» Explore the material:
1. List the things the writer of the post about lighting matches says they used to be able to do.
2. In the post about lighting matches, where was the stage play that the writer thinks the radio ad was promoting?
3. Write what comes next in the post about lighting matches, picking up after its final sentence.

» Page text:
# # # # # # #

Sunday, May 6, 2012

THE WORLD HAS PASSED ME BY

http://www.seriouslyfacts.me/the-cigarette-lighter-was-invented-before-the-match/


















Yes, the world has passed me by.  It really has.  As the saying went back in the '50's, "we were toolin' down the road" when all of a sudden on the radio I heard something that I had not heard in a long, long time.  The radio was on but I was only half listening, so I don't know the context of what I am going to tell you.  I think it was an ad for some up and coming stage play in Los Angeles.  The words were that "I saw her light a match with her thumb as I approached the appointed meeting place..."  In rapid succession here's what happened to me:
a. I used to be able to do that.  Now I don't dare try.
b. I used to be able to light a wooden match by rubbing it on the seat of my Levis.
c. I used to be able to light one match by "ticking" it head to head with another match.

# # # # # # #

» Extracted entries:
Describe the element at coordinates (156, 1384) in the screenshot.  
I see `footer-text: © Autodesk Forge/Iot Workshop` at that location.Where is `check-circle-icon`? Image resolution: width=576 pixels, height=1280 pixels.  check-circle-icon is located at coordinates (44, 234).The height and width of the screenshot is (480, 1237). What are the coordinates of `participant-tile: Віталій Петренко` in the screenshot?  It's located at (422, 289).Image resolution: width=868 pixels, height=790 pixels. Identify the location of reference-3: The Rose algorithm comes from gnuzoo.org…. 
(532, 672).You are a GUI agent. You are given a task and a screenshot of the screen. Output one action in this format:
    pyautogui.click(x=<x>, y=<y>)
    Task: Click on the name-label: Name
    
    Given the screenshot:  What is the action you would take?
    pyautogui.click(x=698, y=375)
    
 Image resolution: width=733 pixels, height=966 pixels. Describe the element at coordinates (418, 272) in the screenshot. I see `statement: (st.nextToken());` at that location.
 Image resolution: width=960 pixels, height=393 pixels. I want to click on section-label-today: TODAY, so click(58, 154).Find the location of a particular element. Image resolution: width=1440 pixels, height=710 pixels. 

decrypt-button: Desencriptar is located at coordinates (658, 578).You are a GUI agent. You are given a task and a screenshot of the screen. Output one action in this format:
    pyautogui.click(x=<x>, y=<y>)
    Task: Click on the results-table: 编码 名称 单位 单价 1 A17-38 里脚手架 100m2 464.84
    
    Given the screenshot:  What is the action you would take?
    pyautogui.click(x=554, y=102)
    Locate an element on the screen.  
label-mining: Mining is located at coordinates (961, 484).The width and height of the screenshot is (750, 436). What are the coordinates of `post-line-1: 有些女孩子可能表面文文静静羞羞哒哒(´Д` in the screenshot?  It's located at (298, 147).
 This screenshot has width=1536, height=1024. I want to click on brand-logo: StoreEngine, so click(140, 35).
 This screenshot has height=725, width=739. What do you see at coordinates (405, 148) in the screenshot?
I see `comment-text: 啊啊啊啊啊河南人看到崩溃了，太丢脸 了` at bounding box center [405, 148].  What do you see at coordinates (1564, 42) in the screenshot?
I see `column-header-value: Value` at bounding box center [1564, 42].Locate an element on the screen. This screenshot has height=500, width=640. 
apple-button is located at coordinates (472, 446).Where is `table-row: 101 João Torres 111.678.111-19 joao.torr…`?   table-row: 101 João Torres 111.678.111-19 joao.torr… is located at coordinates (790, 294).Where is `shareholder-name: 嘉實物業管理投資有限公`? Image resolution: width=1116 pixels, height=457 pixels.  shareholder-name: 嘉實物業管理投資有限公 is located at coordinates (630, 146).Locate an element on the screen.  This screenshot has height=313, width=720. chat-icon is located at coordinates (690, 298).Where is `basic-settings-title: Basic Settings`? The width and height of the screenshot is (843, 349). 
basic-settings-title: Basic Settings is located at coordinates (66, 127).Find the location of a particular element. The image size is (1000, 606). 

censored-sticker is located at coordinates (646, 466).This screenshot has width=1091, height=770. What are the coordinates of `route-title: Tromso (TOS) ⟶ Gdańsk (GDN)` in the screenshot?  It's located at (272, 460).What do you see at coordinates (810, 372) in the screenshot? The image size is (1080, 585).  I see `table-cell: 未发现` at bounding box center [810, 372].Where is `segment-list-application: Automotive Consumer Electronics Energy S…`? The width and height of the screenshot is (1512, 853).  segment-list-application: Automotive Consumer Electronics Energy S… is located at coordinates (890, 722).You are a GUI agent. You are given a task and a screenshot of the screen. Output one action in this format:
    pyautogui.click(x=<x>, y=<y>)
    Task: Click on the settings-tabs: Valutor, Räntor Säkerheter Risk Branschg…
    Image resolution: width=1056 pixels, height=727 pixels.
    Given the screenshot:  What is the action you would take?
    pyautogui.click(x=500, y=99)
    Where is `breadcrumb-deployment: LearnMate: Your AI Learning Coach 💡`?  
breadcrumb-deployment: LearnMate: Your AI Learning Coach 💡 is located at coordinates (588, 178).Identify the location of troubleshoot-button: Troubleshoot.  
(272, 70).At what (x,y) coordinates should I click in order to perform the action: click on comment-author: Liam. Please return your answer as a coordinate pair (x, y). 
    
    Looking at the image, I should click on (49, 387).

# # # # # # #

» Per-task answers:
1.
- Light a match with the thumb.
- Light a wooden match by rubbing it on the seat of their Levis.
- Light one match by "ticking" it head to head with another match.

2. Los Angeles.

3.
d. I used to be able to light a wooden match by throwing it violently to the sidewalk "just so."
Finally, I also used to be able to light a wooden match by rubbing it on the abrasive strip glued to the side of the match box.  This was the polite and preferred away of lighting wooden matches practiced by most people.
I wonder how many young and enterprising young people of today could say as much about their match lighting prowess?I know one thing.  The way they wear their pants in this day and age, there is no way that they could get enough friction between the pants and the match-head to cause enough heat to be generated to light the match.  
The other disability that they have is that their thumbs are so busy texting that there is never enough time to practice lighting wooden matches with the thumbnail.
Aha!  Of course, they don't come anywhere close to knowing that this is what thumbnails are for.  They only know that they are small pictures on a cathode ray tube.  We are all quite aware that these things are not flammable.  At least, not yet.
One closing story about lighting matches with your thumb and EFR Dion.
Two things:  He smoked a lot.  Camels, of course.  EFR Dion would have smoked the hair off a real live one, if one had been available.  He drove a lot.  He was on the road as much as three days a week for one part of is life.  He did not have wooden matches in the car.  He had book matches.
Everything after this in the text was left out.